Her life didn’t yet have a story. She didn’t want this to be it.

“Instead I did the only thing I could think of to get justice: I told him that I was pregnant as a result of that assault, and that I could prove it, and that he’d have to pay to keep me quiet.”

“So you lied to him too.”

Ariel thinks about trying to stifle her tears, or hide them, but this too is something that the boy ought to see; this should be part of his fabric. The lies, the tears, the whole mess.

“Yes, I lied to him too.”

Her multimillion-dollar lie. Her first multimillion-dollar lie.





CHAPTER 49


DAY 5. 9:19 A.M.

Ariel drives George to camp. She goes to the supermarket, where she dumps items into her cart without thinking. She thanks her mom profusely, dodges more questions from Elaine, says goodbye. She takes the dogs to the beach, doesn’t stop throwing the ball until they both give up from exhaustion, then fill the truck with salty sand and the reassuring smell of wet dog. She’s trying her best to pretend that life will be normal again. She knows it won’t.

*

Griffiths should let it go, but she can’t bring herself to quit, and won’t let Jefferson or Antonucci quit either, all of them following the backward trails of John Wright and Lucy Reitwovski, Ariel Pryce and Charlie Wolfe, back fourteen years ago, twenty, twenty-five—

“Yeah, I remember her.”

Griffiths catches a strained tone in this woman’s voice.

“That was horrible, what happened to that poor girl.”

Griffiths sits up straighter. This, finally, is it.

“Can you tell me what you remember?”

“Oh I’ll never forget it. There were three of us who closed that night. I was the bartender, so I stayed upstairs to clean the bar, lock up the liquor, count the cash, bring it to the night depository. A bar-back was in the kitchen, washing dishes. Lucy’s responsibility was the basement, where there was a small secondary bar to clean, and the pool table and darts to rearrange, lock the fire door, kill the lights.”

Griffiths keeps her pen poised over her notepad, but she hasn’t written a thing. She’s going to remember all this word for word.

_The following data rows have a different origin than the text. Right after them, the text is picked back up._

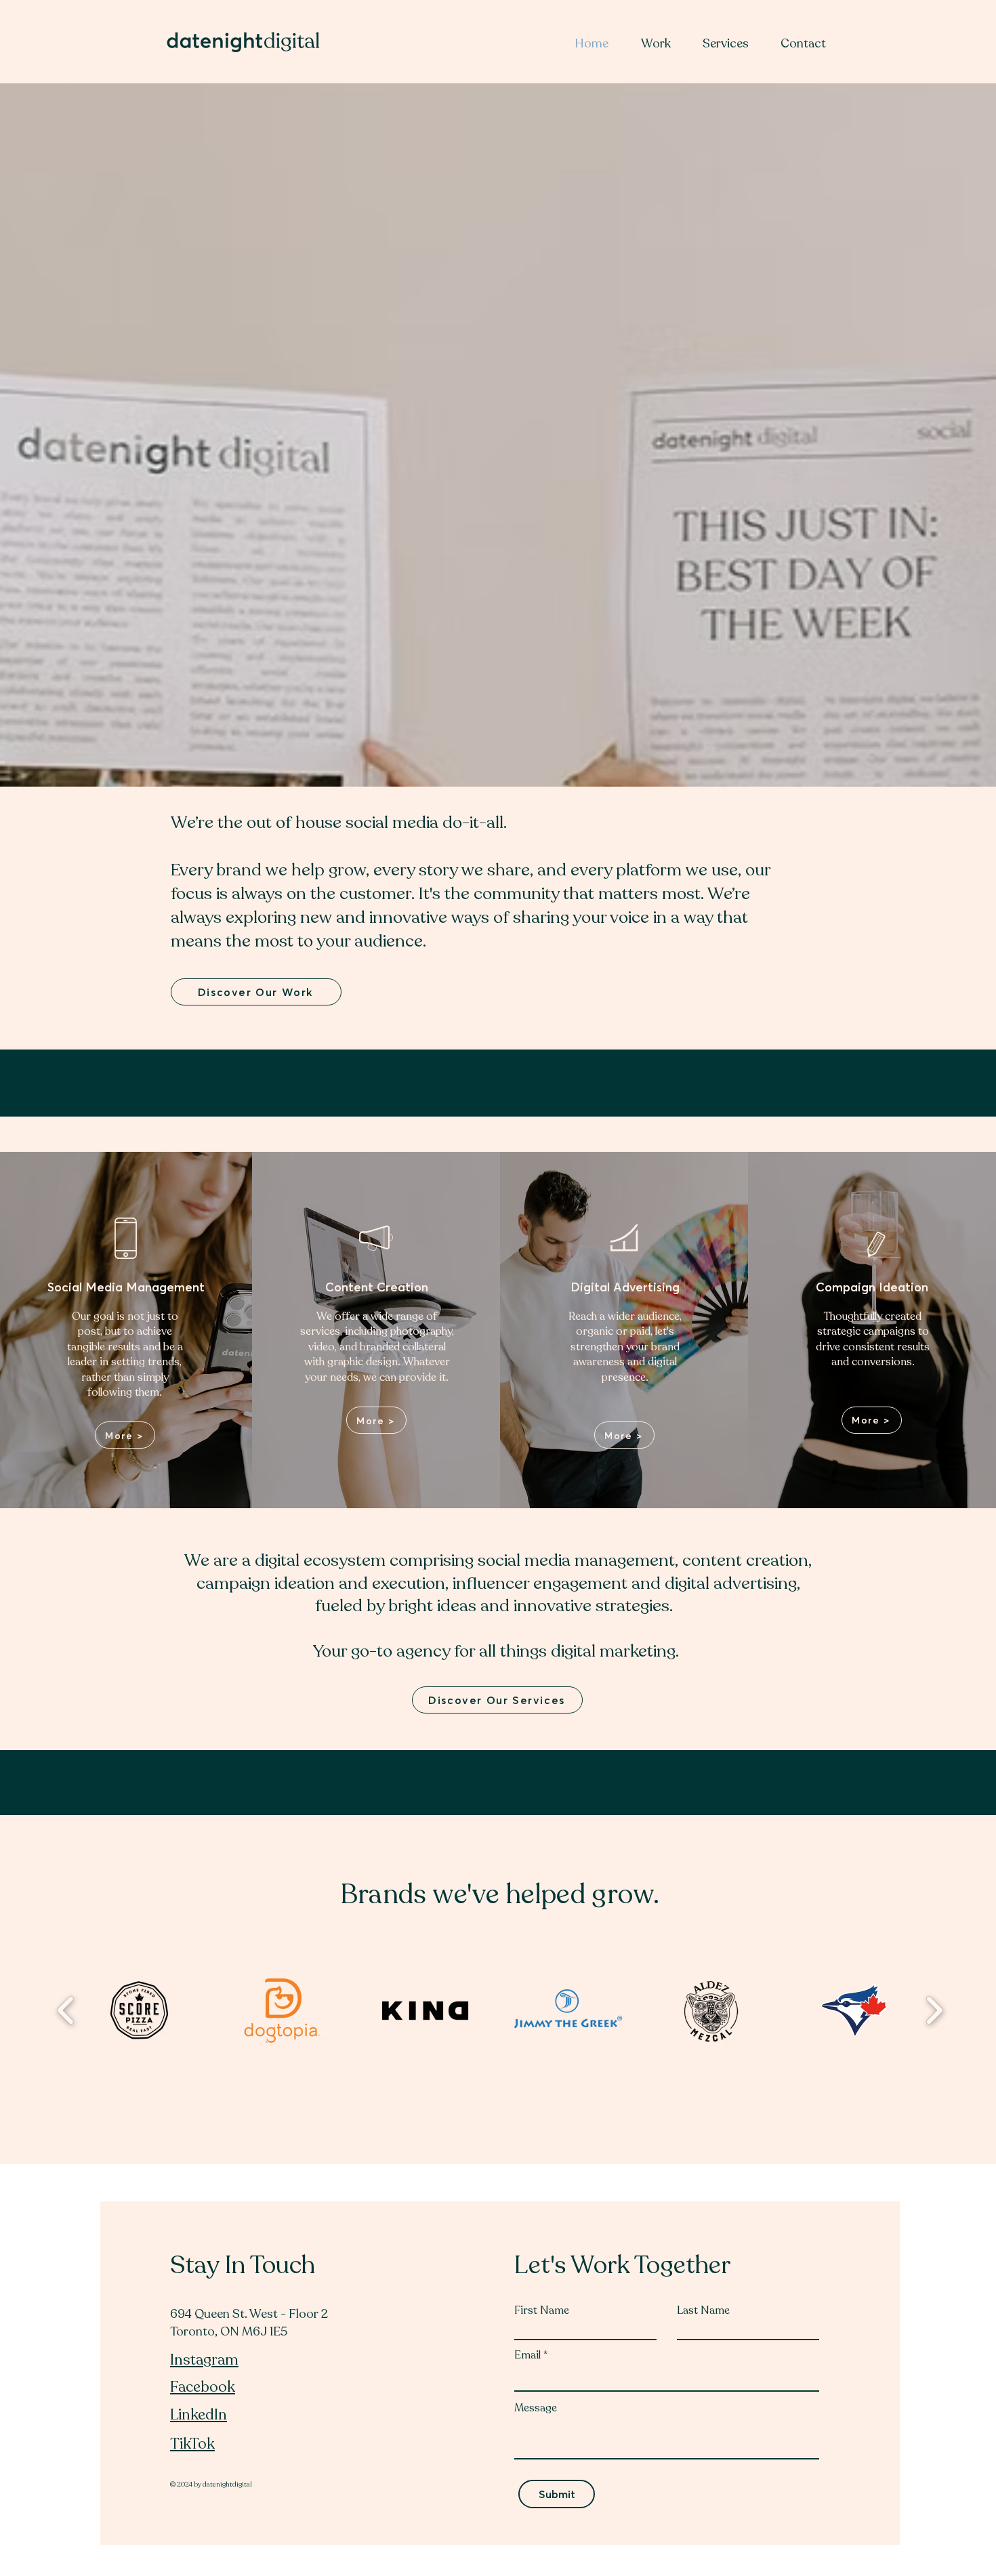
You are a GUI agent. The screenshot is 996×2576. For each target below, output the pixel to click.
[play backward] (66, 2011)
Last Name (703, 2310)
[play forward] (934, 2011)
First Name (541, 2310)
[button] (139, 2010)
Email (527, 2355)
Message (535, 2408)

“Lucy opened the door to the restroom, and a man yanked her inside, locked the door, and raped her. Afterward, he slunk out the basement door. When I got back from dropping the cash around the corner, I could see that Lucy was shaken, but she wouldn’t say anything. Then apparently a week later, she went to the police.”

“Why did she wait so long?”

“I don’t know. She was underage, working illegally, with a fake ID. Maybe she was worried that she’d lose her job. Or maybe she was worried about all the other things that women—girls—worry about when they report rape.”

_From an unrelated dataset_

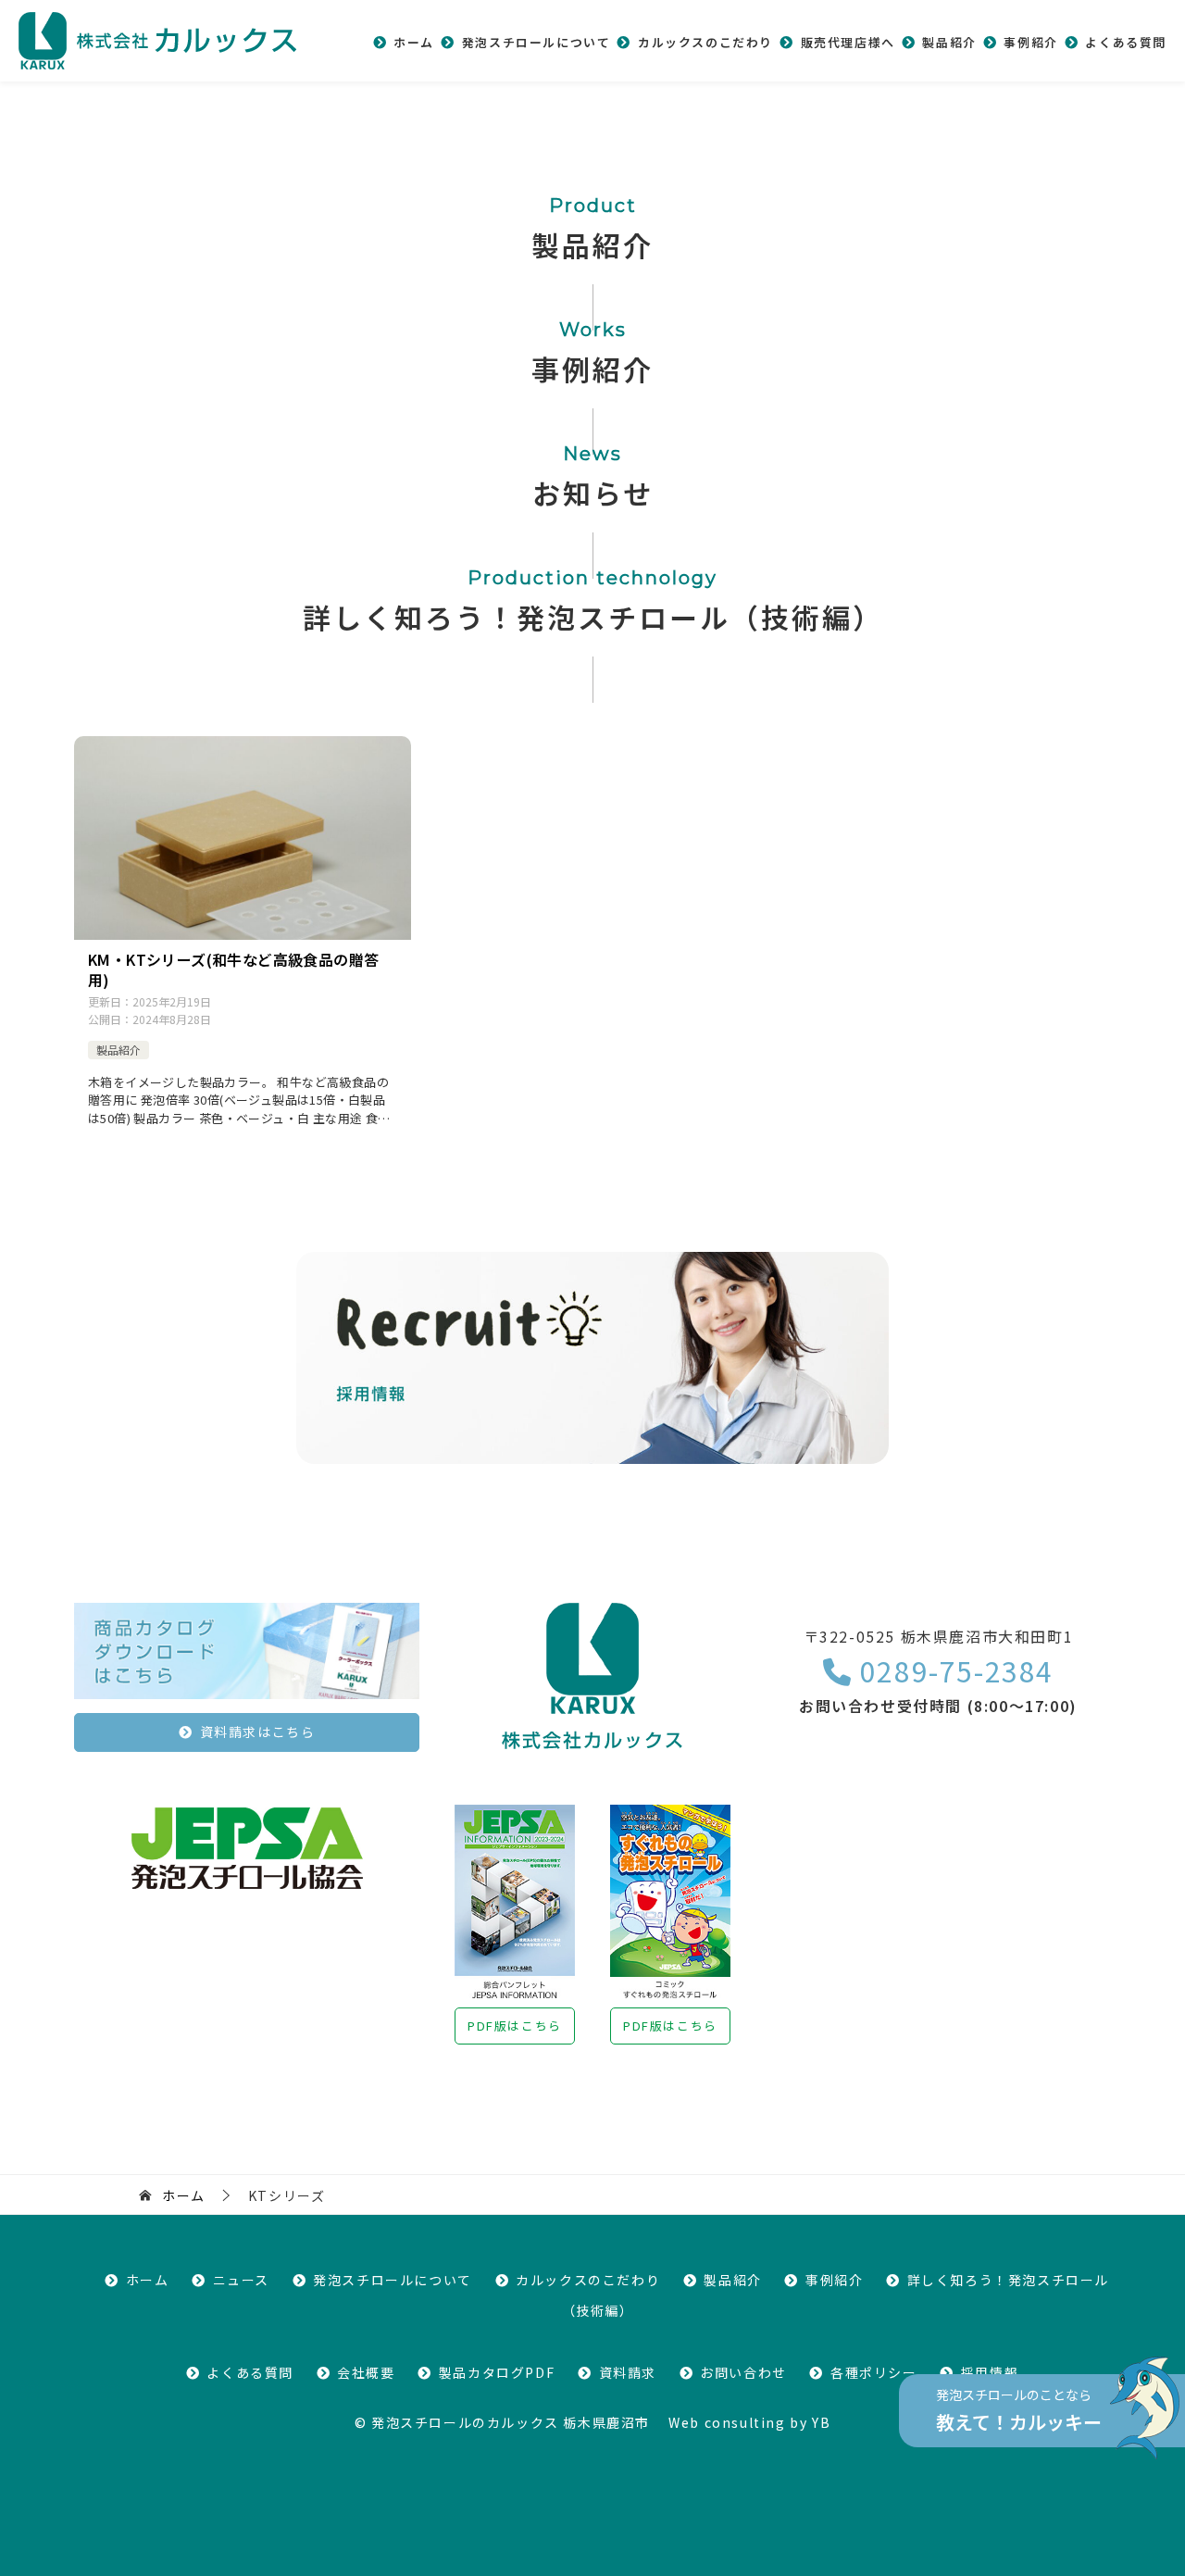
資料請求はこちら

“Did the police investigate?”

“Yeah, they questioned a guy, I never found out his name. But there was no forensic evidence, no witnesses. She says he raped her; he says it was consensual. The classic. Eventually, she dropped the charges.”

“Why?”

“Why do you think?” She laughs, mirthlessly. “His parents paid her off. Ten thousand dollars in exchange for her signature on an NDA.”

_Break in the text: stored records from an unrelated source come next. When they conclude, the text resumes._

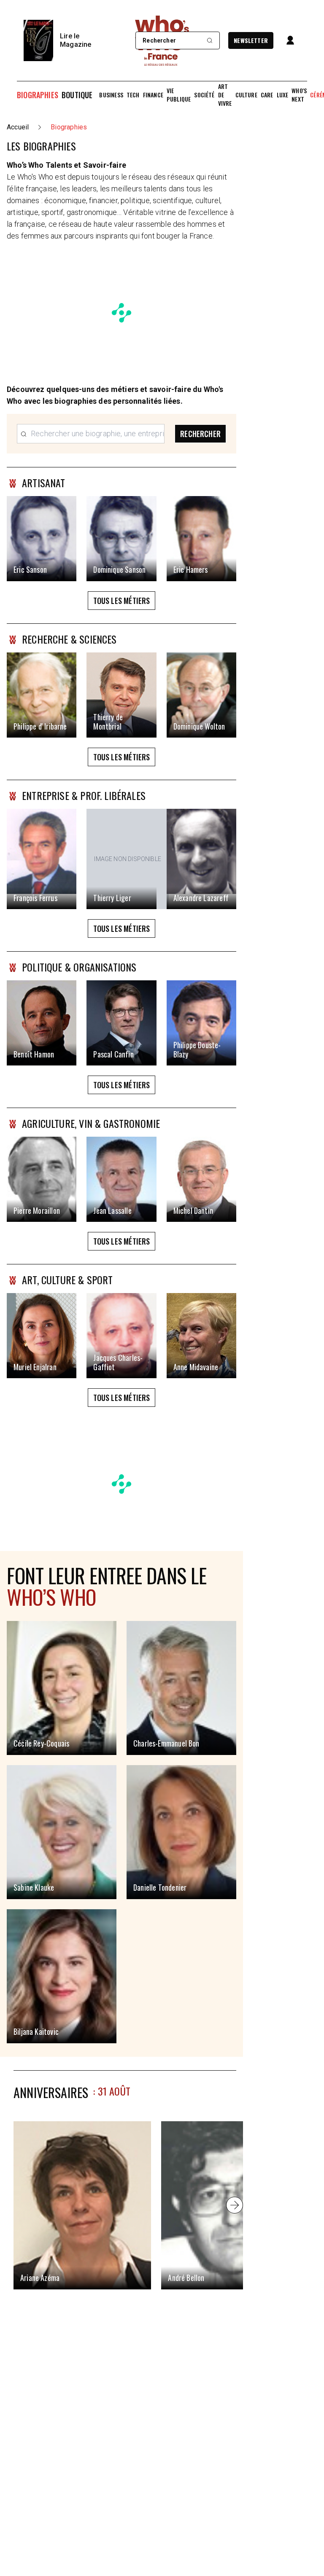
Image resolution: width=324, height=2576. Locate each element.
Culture (246, 95)
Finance (153, 95)
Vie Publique (179, 94)
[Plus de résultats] (234, 2205)
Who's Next (299, 94)
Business (111, 95)
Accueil (18, 127)
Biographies (37, 94)
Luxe (283, 95)
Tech (133, 95)
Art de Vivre (225, 94)
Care (267, 95)
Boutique (77, 94)
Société (204, 95)
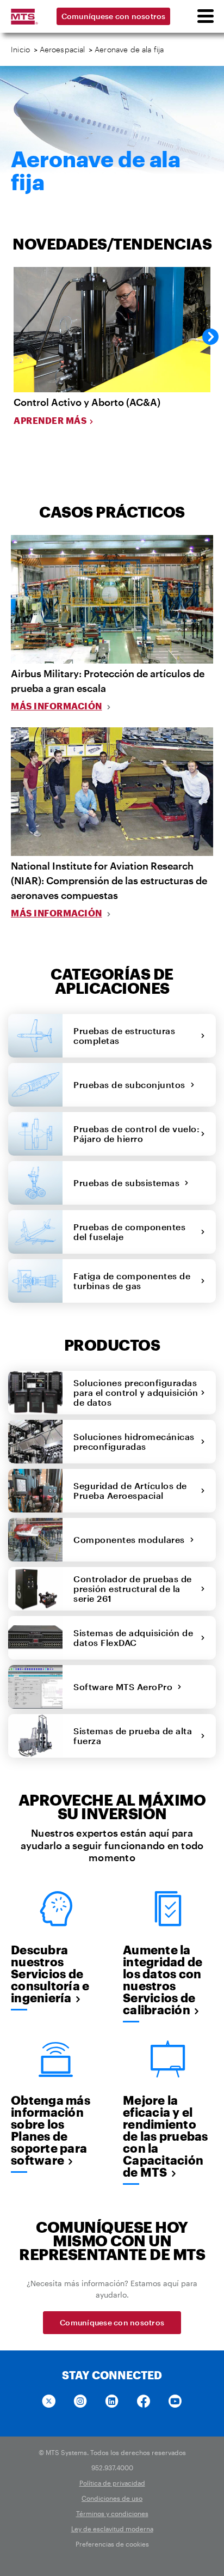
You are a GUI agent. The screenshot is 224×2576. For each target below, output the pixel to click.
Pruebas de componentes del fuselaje (129, 1232)
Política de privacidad (112, 2483)
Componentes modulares (131, 1539)
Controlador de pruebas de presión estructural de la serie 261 (132, 1588)
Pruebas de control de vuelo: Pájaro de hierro (136, 1133)
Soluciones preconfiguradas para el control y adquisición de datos (135, 1392)
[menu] (205, 16)
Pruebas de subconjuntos (131, 1084)
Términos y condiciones (112, 2513)
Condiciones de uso (112, 2498)
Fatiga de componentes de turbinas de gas (131, 1281)
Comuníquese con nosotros (113, 16)
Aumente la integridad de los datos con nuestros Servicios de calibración (162, 1979)
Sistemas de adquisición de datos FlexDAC (133, 1637)
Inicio (20, 49)
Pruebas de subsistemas (128, 1182)
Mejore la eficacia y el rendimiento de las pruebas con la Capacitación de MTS (165, 2136)
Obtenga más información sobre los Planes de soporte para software (50, 2130)
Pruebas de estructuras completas (124, 1035)
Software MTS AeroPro (125, 1686)
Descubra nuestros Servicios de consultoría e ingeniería (50, 1973)
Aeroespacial (62, 49)
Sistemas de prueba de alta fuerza (132, 1736)
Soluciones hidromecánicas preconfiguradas (134, 1441)
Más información (56, 706)
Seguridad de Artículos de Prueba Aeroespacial (130, 1490)
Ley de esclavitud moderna (112, 2528)
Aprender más (50, 420)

“His parents. So does that mean that he was a student?”

“Yeah. Our bar was a law-school hangout.”

Law school. Bingo.

“Ten thousand dollars. Can you believe it? She was sixteen years old.”

*

The first story that breaks, as is almost always the case these days, does not meet the highest standards of journalistic integrity. This early slapdash feature takes over the landing page of a major aggregator, which happens to be the chief competitor of a news site that’s owned by Charlie Wolfe’s company; this is probably not a coincidence. This site doesn’t have a sterling reputation for credibility, nor does it boast a roster of reputable journalists. That said, Ariel still has the sense that most of their reporting is mostly truthful. They’ve broken a few stories, all of a similar flavor: celebrities behaving badly, a category of reporting for which Americans have an insatiable appetite. If someone at all famous does something at all bad, ever, Americans will read about it.